Problem to work on
Please restate, word for word, the lines below that begin at the one with "Image resolution: width=736" and end at the one with "Task: Open the 已停用节流模式 throttling dropdown". Leave out all other lines.

Record set
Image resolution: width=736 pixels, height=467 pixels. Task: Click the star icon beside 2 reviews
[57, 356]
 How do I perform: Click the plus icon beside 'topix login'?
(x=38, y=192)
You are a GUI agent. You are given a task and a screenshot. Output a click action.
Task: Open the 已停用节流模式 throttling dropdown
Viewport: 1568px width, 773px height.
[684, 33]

...

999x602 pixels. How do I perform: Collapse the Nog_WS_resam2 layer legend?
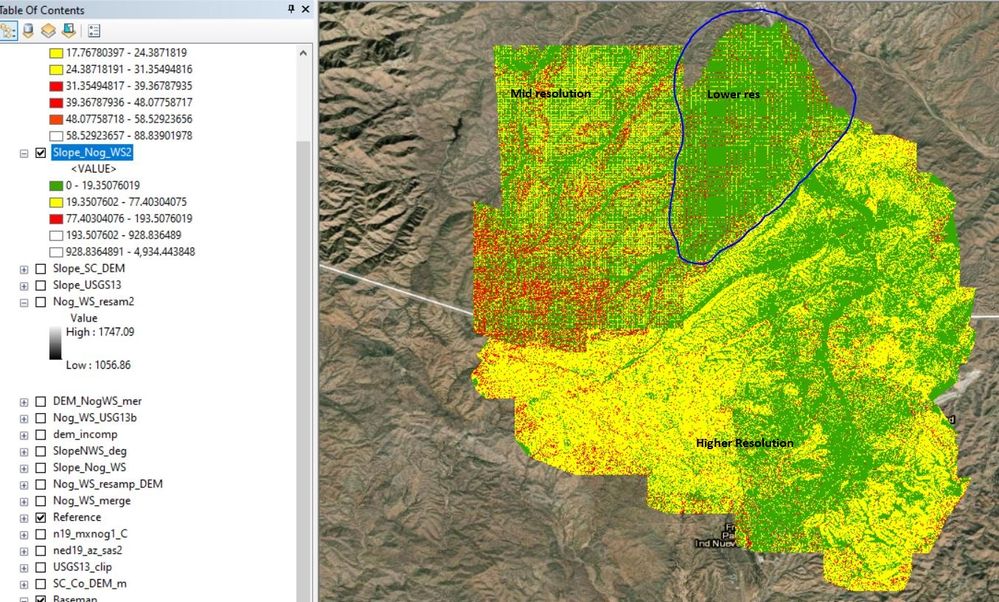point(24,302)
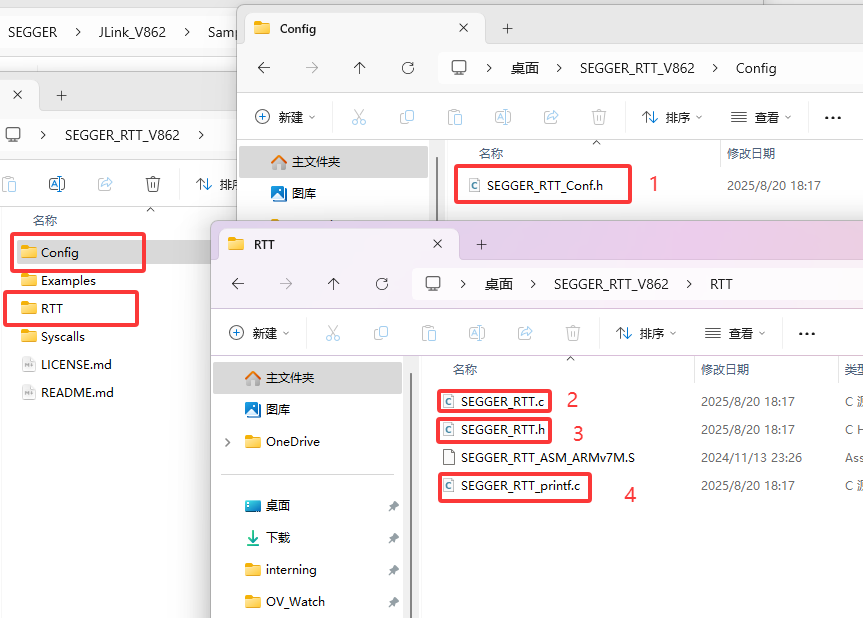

--

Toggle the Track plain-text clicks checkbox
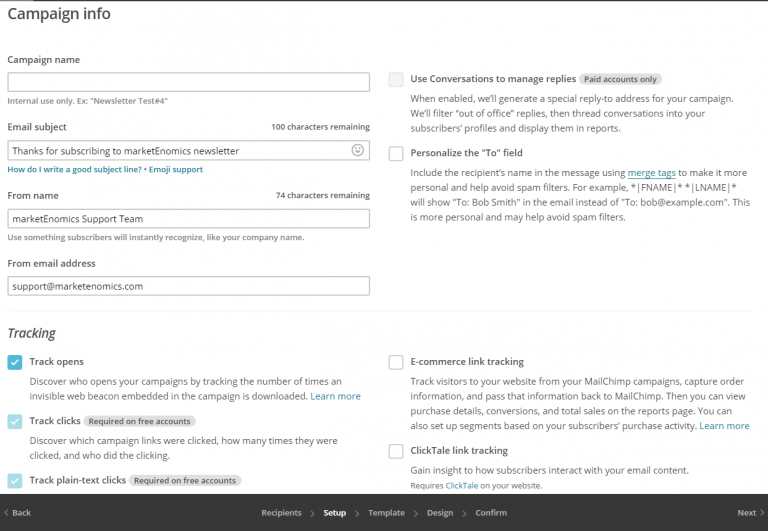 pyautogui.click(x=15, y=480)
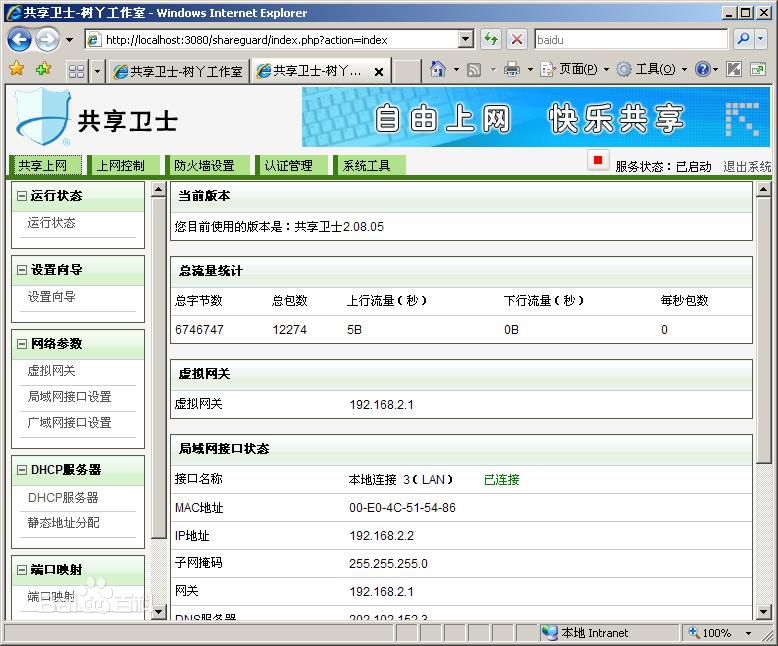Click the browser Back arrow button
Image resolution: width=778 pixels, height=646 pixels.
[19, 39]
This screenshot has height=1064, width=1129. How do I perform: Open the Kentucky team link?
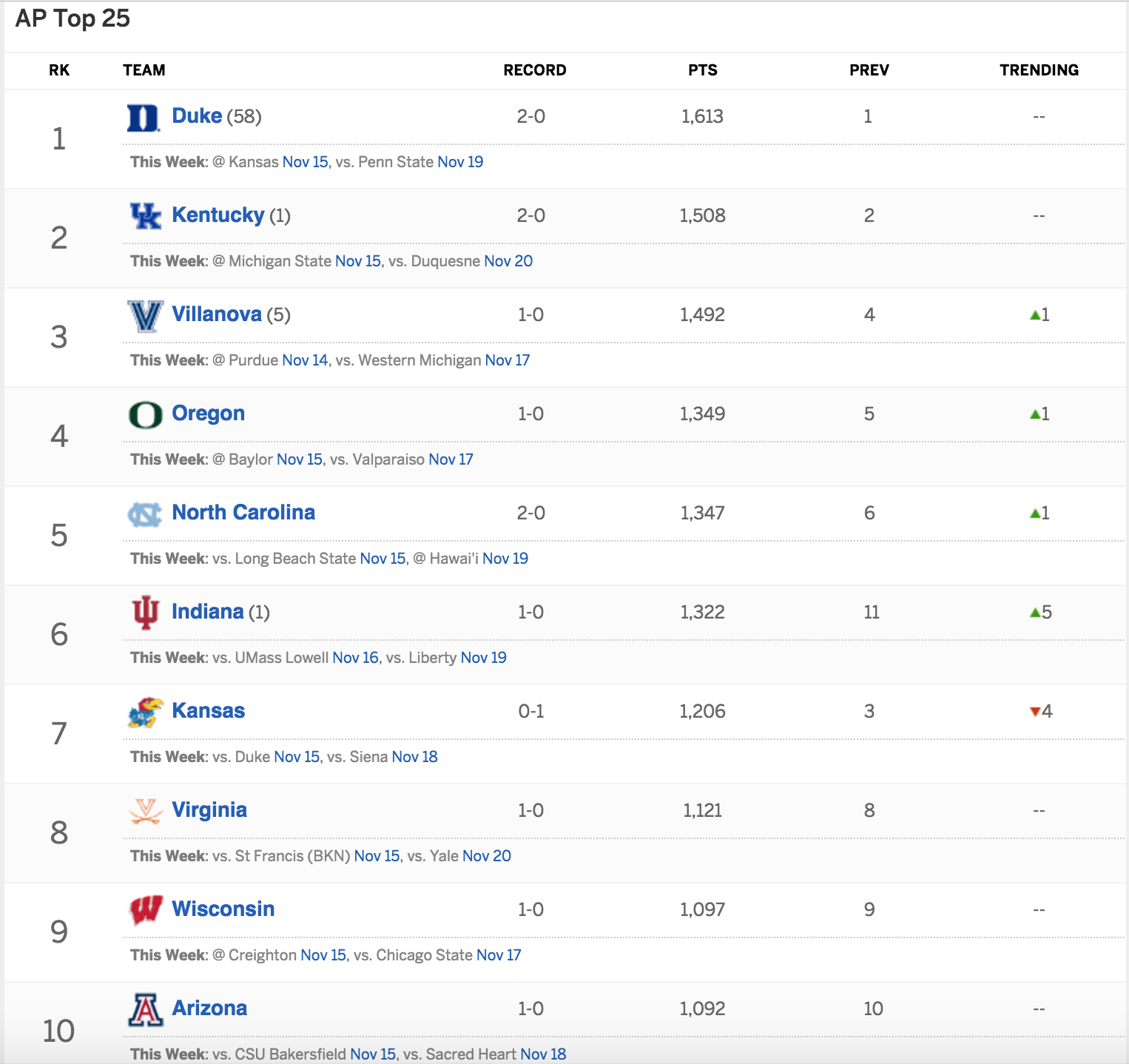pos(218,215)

The answer
Image resolution: width=736 pixels, height=467 pixels. Task: Click the star icon beside 2 reviews
[57, 356]
 How do I perform: Click the plus icon beside 'topix login'?
(x=38, y=192)
You are a GUI agent. You are given a task and a screenshot. Output a click action.
Task: Open the 已停用节流模式 throttling dropdown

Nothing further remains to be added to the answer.